Embracing My Autism
I am a 24 year old autistic man from Long Sutton in Spalding, Lincolnshire. Following the success of a new BBC series on television, there has been a lot of coverage about autism in the media. This has been a great opportunity to open discussion about the positive aspects of living with autism. However, it took me some time to embrace these positives.
As a young person, I was in an environment where I wanted to engage but I found my surroundings too difficult to inhabit. Poetry in its written form saved me. I was bullied because of my hair. My thought processes were considered deviant in comparison to the norm. I was bullied because of what would later be clinically diagnosed as my Tourette's and my autistic identity. Note how I put 'my'? That is because I own those aspects of my identity.
Illustrating my autistic identity in school, I was not one to indulge in casual relationships and preferred the idea of being loyal to one partner and this difference isolated me from my peers. When looking at forms with a question relevant to learning disability, as a young person I thought I should be putting something but do not actually recall doing so. I physically ticked, and still do, due to stress and just to feel good and people in secondary school were not positively receptive to this. I resented the majority of my mainstream educational experience.
Family members and friends voiced their opinions on me throughout my adolescence. It was a difficult time punctuated by a fear of leaving my house as I thought I would be attacked, my parents' divorce, depression and a brief encounter with suicidal thoughts. However, being autistic, for me, is now a wonderfully fulfilling state.
My creative outlets have enabled me to improve my confidence to such a degree that I can finally give back to communities and feel a part of them. When I began to embrace my autistic identity I was able to achieve things that I previously believed were impossible. It was not thought of as possible for me to have a relationship partner but, lo and behold, I now have one! We met on an online dating website and we are steadily progressing through life together.
Living with autism does present challenges to me. I can be extremely anxious quite frequently due to wondering what my partner is thinking and this is an ongoing difficulty. I am lucky that she is extremely supportive and willing to work through things with me. My father is also very supportive and always has been through my schooling, notably showing patience when I have not understood an instruction and his patience and understanding of me continues into daily life.

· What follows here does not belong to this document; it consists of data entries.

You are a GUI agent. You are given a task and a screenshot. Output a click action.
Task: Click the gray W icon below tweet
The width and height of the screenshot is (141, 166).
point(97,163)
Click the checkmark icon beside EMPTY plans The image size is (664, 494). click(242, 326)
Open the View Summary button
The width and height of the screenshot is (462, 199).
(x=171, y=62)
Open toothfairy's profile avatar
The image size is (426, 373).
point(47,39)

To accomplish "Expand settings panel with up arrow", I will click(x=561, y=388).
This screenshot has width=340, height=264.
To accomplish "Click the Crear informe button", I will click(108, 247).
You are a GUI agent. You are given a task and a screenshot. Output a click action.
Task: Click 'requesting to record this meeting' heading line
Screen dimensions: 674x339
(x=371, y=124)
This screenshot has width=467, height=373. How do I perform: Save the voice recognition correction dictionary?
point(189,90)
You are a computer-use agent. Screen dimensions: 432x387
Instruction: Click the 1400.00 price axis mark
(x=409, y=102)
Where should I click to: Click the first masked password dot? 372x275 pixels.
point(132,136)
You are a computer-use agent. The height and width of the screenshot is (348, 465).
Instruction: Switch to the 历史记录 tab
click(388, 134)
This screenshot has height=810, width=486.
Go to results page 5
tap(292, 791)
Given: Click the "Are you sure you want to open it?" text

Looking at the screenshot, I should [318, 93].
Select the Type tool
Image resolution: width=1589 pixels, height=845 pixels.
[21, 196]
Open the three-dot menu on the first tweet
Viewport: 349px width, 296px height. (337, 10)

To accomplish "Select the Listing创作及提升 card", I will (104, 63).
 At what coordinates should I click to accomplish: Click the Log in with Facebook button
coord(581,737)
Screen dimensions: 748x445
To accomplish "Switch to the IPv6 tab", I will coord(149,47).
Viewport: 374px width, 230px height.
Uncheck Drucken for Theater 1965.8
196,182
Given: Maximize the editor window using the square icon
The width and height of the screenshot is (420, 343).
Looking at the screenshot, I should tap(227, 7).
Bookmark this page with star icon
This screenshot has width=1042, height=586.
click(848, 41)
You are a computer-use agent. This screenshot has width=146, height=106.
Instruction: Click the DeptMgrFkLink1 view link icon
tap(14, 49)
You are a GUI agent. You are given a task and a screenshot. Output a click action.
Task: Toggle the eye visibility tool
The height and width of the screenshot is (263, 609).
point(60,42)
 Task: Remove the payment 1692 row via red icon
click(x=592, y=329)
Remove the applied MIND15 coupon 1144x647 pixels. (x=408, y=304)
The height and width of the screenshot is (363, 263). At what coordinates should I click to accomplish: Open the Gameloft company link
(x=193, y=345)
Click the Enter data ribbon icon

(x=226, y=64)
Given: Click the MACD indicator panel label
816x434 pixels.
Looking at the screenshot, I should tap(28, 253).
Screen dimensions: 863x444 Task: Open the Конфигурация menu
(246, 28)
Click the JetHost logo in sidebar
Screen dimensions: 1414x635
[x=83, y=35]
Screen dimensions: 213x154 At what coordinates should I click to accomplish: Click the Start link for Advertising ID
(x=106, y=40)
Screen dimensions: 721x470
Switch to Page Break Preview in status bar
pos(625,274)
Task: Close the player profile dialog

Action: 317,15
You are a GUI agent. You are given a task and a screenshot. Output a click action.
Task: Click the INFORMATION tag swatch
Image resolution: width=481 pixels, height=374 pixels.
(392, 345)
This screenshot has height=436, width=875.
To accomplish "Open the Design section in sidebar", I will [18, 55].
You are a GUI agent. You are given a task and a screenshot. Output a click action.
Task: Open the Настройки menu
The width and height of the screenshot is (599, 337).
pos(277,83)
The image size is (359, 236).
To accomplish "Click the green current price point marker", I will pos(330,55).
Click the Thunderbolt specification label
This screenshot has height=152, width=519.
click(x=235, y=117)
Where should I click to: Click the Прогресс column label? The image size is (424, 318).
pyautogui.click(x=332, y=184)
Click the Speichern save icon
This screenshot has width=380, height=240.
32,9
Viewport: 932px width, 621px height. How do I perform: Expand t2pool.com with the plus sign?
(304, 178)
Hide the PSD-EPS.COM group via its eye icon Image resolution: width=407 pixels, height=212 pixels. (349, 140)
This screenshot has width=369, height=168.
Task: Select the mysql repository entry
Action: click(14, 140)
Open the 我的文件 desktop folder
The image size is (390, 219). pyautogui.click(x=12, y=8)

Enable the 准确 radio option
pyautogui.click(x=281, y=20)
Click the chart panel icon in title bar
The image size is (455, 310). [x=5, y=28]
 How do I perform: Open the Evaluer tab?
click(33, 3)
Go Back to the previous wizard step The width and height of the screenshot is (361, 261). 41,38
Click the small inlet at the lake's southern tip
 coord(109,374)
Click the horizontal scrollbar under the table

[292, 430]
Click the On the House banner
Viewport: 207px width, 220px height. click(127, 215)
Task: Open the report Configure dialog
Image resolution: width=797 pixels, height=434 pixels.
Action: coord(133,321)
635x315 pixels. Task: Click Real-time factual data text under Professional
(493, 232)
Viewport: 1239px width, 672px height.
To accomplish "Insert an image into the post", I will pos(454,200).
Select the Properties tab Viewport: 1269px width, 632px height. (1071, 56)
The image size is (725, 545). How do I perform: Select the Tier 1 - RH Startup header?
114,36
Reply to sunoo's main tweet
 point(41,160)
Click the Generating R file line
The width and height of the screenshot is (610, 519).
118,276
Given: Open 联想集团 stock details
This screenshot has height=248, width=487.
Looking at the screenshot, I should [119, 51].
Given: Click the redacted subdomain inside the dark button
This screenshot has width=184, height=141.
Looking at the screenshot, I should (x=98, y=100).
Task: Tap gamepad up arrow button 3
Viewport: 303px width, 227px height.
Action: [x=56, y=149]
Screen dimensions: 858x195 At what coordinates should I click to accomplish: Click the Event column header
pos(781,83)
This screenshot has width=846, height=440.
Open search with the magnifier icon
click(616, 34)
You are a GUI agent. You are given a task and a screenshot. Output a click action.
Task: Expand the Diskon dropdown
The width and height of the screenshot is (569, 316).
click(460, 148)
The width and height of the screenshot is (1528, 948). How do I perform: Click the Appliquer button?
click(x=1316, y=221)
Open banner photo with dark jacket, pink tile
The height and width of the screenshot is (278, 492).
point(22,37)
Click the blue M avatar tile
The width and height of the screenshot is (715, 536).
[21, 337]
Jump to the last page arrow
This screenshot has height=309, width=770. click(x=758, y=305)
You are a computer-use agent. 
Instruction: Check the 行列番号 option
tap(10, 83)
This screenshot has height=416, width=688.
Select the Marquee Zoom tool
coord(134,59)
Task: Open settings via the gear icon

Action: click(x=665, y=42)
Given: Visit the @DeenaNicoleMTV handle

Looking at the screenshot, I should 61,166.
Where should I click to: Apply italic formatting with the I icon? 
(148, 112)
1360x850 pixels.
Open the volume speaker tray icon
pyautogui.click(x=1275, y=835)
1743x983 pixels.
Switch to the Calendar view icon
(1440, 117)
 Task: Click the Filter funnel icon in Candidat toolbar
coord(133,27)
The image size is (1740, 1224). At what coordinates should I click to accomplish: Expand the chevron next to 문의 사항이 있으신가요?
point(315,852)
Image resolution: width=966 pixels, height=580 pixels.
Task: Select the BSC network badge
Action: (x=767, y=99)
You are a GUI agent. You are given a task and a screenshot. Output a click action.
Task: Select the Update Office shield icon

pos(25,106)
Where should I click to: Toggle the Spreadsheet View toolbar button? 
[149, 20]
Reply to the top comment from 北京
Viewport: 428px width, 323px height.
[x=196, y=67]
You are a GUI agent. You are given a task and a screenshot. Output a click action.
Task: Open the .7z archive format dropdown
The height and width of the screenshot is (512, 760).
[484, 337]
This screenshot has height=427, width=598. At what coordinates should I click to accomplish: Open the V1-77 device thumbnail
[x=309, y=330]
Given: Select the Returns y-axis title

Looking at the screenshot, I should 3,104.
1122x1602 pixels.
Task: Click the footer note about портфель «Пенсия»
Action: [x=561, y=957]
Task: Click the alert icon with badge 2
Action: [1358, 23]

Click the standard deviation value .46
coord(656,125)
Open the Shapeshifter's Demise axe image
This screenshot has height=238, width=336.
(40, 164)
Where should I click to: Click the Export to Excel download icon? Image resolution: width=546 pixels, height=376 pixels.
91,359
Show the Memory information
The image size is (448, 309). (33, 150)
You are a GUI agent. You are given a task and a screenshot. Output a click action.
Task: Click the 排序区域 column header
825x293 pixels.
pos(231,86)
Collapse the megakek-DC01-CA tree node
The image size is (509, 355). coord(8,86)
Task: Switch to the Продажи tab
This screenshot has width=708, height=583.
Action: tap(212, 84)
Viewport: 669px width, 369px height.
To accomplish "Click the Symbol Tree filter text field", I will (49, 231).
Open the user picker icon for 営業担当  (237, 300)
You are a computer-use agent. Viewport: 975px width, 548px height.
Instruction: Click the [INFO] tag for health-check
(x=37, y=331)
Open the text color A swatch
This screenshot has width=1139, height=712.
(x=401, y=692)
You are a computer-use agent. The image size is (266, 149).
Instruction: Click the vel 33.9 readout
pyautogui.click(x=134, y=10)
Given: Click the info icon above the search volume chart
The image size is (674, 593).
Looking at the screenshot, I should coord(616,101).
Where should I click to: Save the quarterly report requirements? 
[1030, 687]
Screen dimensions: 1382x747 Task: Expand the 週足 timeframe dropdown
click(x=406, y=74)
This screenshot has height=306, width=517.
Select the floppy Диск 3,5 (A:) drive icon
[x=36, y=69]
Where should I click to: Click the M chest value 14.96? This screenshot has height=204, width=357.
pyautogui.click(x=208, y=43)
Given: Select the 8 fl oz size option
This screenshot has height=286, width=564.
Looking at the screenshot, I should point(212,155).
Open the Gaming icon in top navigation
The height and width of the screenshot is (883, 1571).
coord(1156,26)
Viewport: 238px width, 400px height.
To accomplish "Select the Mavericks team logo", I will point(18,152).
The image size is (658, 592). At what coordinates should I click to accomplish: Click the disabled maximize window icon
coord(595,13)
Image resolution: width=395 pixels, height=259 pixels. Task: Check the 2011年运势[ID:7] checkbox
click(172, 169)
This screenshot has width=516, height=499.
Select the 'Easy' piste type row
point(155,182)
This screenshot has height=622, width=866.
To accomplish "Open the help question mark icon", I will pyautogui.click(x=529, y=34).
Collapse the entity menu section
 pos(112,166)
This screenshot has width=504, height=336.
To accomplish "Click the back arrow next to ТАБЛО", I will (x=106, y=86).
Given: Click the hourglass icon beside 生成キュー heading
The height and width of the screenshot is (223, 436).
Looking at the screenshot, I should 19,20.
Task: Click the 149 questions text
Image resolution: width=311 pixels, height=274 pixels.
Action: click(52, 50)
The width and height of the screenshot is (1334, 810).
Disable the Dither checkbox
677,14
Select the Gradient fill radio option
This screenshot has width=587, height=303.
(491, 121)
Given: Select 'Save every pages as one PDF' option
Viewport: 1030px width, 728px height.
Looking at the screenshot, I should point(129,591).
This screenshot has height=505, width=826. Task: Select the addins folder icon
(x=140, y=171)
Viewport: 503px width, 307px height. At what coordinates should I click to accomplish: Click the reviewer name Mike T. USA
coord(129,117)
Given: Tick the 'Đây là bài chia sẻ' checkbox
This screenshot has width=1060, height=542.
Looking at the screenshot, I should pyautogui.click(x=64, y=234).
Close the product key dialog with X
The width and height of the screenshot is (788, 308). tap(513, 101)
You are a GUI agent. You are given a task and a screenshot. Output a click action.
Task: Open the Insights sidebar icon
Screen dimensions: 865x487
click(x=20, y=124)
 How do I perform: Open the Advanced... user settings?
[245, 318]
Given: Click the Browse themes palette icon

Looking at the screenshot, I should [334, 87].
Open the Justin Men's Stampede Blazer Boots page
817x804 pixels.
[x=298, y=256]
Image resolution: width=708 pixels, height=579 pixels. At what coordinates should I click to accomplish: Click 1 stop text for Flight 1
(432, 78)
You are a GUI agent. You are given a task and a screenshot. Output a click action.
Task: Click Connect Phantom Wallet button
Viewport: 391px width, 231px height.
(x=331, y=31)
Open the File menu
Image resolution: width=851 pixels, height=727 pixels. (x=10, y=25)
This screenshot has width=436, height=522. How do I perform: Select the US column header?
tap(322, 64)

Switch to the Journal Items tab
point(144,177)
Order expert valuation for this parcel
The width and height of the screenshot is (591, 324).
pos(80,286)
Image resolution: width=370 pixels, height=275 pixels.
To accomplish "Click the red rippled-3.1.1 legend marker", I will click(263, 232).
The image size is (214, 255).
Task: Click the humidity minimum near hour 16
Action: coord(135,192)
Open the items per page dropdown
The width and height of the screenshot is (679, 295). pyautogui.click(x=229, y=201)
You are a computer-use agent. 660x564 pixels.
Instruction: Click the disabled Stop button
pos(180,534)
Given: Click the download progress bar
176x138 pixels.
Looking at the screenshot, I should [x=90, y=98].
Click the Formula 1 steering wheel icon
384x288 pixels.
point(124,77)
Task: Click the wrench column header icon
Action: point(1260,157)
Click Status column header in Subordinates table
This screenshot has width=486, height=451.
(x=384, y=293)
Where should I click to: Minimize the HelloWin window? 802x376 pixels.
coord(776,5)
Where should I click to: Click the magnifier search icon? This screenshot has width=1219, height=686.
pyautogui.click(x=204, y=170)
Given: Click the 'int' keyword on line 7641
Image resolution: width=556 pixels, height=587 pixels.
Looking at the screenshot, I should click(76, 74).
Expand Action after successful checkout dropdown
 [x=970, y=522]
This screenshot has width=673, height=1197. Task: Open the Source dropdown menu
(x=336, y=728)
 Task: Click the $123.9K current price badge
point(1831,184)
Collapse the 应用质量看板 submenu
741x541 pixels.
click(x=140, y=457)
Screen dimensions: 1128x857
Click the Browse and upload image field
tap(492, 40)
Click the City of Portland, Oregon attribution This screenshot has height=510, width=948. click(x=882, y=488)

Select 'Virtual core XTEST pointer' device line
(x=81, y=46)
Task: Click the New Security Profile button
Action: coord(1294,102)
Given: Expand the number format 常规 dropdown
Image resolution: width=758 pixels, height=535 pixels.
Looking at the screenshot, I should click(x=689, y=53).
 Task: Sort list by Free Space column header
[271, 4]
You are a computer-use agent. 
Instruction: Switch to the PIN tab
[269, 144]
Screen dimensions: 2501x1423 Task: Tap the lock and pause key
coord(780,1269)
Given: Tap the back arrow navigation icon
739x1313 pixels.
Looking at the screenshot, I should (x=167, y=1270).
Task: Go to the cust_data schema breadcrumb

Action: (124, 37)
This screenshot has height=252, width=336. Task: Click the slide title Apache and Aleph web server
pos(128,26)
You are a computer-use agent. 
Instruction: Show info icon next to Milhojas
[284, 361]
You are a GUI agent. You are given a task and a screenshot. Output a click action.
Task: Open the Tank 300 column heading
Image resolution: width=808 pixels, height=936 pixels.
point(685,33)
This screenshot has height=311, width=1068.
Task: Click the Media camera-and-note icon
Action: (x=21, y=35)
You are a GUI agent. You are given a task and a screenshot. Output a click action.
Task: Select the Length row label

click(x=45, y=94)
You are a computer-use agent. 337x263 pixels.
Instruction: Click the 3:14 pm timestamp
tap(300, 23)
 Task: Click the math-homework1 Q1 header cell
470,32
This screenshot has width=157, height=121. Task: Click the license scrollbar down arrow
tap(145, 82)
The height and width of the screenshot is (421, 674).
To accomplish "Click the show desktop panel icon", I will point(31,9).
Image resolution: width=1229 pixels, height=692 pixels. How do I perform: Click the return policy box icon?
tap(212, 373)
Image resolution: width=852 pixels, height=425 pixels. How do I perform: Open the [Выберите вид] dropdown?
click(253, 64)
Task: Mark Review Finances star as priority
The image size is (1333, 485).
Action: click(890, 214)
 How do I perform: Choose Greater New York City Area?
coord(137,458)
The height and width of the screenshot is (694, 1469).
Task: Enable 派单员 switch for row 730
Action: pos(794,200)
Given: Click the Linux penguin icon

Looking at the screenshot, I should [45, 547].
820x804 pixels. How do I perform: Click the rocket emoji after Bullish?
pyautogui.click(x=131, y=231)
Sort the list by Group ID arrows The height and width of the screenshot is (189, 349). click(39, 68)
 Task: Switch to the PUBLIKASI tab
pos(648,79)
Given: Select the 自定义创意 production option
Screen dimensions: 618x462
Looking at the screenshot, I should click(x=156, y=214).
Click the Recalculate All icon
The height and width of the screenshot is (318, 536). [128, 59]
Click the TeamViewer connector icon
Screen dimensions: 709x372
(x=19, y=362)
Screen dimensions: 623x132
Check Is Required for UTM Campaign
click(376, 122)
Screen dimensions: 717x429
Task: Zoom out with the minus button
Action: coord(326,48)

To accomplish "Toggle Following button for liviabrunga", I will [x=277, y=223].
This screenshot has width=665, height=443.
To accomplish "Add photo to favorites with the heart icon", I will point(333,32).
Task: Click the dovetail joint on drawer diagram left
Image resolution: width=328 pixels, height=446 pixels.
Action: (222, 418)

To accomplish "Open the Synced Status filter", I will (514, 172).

Poetry evolved out of my personal struggle. I am currently showcasing my journey through performing wherever I can. It is also because of my journey through transformative alternative education that I campaign and connect with communities via speaking engagements and consultations. I am launching a social enterprise later this month called Spergy. This will be an arts-based platform for people living with autism. I aim to measure the success of my venture by facilitating awareness, creating acceptance and witnessing improved life chances for autistic and neurotypical people.